- Task prompt:
The expected output is exactly the lines below, starting at the line with "Safeguarding Russia’s Freedom (186, 209)" and ending at the line with "Book Consultation (339, 2530)", both included; no other line belongs in it.
■ ■ ■
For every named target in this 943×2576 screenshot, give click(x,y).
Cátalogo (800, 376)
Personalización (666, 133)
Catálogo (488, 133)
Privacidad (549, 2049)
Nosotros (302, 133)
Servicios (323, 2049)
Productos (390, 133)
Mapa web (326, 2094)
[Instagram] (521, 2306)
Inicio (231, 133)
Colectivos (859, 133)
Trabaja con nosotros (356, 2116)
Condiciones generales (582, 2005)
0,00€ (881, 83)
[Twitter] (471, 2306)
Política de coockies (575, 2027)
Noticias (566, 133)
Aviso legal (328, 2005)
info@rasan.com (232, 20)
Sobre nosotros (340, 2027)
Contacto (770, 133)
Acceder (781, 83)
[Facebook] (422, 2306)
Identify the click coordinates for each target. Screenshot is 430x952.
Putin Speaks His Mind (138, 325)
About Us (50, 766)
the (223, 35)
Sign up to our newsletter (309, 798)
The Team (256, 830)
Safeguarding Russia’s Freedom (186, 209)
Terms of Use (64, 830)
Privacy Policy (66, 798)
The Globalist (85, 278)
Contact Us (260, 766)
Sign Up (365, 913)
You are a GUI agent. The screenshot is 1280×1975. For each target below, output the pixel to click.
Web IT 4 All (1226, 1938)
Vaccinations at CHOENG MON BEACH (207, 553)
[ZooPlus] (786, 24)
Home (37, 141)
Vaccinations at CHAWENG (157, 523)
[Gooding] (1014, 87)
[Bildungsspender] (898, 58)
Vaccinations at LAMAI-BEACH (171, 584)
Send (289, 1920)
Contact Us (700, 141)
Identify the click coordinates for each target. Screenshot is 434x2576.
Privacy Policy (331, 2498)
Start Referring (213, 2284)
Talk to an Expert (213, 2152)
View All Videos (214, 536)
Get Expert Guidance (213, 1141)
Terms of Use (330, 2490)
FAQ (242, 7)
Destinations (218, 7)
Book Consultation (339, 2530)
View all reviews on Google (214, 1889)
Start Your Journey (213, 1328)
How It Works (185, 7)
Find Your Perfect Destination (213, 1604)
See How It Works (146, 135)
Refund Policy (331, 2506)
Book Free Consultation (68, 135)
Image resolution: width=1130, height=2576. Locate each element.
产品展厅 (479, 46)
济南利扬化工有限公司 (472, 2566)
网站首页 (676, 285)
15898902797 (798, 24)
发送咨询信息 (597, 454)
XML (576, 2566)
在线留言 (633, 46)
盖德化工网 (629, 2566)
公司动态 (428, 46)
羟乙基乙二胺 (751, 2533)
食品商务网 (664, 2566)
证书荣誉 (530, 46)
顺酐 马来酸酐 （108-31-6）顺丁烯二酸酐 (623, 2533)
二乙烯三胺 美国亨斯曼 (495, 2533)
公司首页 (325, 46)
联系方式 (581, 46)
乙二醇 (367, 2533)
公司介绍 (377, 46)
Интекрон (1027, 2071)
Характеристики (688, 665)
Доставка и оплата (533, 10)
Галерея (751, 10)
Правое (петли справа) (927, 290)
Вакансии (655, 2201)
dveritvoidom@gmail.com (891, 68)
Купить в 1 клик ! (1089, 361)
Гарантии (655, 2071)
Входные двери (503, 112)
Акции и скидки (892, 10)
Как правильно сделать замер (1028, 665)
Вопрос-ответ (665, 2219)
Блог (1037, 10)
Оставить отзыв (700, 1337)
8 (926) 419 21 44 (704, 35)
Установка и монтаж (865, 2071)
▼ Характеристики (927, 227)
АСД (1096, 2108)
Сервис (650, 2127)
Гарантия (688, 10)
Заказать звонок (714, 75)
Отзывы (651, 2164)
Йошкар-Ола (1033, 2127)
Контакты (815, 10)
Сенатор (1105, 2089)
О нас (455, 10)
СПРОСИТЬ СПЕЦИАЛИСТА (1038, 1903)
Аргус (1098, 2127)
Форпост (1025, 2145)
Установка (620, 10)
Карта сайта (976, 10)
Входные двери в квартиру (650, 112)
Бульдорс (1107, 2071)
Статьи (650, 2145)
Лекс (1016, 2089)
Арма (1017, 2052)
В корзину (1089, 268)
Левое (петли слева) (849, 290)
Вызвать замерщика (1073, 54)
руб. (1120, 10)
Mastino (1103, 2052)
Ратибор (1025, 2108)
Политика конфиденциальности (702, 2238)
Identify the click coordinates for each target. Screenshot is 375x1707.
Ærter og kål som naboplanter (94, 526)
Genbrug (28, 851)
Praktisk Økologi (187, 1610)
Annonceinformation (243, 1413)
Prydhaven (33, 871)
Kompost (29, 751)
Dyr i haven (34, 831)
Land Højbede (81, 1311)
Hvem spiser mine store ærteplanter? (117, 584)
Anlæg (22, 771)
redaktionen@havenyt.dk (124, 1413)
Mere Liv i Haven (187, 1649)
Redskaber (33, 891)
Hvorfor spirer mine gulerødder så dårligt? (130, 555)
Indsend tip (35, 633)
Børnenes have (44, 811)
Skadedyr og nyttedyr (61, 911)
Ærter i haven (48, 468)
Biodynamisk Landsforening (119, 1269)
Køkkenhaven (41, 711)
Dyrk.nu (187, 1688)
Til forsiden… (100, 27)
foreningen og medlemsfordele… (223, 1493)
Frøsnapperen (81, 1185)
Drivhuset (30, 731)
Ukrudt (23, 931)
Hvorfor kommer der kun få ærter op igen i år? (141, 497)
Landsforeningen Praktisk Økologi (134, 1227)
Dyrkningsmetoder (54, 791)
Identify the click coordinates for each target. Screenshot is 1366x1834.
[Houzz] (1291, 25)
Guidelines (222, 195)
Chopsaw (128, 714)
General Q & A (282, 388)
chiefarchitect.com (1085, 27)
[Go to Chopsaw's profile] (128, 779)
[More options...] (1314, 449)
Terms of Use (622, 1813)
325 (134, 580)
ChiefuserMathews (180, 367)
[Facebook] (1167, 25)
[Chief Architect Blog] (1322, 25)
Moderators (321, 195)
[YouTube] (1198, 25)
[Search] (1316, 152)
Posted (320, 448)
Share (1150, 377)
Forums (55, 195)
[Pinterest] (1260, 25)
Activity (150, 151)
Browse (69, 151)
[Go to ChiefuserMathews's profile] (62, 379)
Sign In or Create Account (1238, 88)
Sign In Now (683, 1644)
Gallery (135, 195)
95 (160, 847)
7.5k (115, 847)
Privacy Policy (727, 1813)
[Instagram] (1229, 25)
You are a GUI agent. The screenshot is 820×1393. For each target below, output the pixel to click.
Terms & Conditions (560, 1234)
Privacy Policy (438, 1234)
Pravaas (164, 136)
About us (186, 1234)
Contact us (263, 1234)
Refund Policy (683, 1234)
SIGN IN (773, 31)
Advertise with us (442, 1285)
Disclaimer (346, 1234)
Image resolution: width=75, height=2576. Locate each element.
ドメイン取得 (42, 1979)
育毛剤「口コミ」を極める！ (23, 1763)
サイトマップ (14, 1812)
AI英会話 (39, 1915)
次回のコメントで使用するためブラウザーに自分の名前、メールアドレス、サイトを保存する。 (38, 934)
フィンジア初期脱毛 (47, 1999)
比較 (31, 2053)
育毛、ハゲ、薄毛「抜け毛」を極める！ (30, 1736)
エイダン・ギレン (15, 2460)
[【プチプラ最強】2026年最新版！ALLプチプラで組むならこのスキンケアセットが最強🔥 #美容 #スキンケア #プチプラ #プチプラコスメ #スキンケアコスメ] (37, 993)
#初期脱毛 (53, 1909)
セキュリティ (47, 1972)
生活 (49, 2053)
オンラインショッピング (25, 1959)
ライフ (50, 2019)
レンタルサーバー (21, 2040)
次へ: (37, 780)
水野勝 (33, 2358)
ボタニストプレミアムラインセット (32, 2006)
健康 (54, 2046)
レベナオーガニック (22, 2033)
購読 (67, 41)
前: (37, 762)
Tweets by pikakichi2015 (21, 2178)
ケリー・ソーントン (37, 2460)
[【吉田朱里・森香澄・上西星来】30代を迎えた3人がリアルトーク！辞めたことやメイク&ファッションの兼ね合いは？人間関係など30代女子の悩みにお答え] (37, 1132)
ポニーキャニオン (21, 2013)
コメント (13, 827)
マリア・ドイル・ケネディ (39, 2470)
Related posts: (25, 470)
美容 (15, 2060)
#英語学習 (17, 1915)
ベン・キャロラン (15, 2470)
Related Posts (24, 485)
■ ■ ■
- Your response:
Safeguarding Russia’s Freedom (186, 209)
Terms of Use (64, 830)
Privacy Policy (66, 798)
The Globalist (85, 278)
Contact Us (260, 766)
Sign Up (365, 913)
You are a GUI agent. The screenshot is 1280×1975. For each target below, output the pixel to click.
Web IT 4 All (1226, 1938)
Vaccinations at CHOENG MON BEACH (207, 553)
[ZooPlus] (786, 24)
Home (37, 141)
Vaccinations at CHAWENG (157, 523)
[Gooding] (1014, 87)
[Bildungsspender] (898, 58)
Vaccinations at LAMAI-BEACH (171, 584)
Send (289, 1920)
Contact Us (700, 141)
Identify the click coordinates for each target. Screenshot is 434x2576.
Privacy Policy (331, 2498)
Start Referring (213, 2284)
Talk to an Expert (213, 2152)
View All Videos (214, 536)
Get Expert Guidance (213, 1141)
Terms of Use (330, 2490)
FAQ (242, 7)
Destinations (218, 7)
Book Consultation (339, 2530)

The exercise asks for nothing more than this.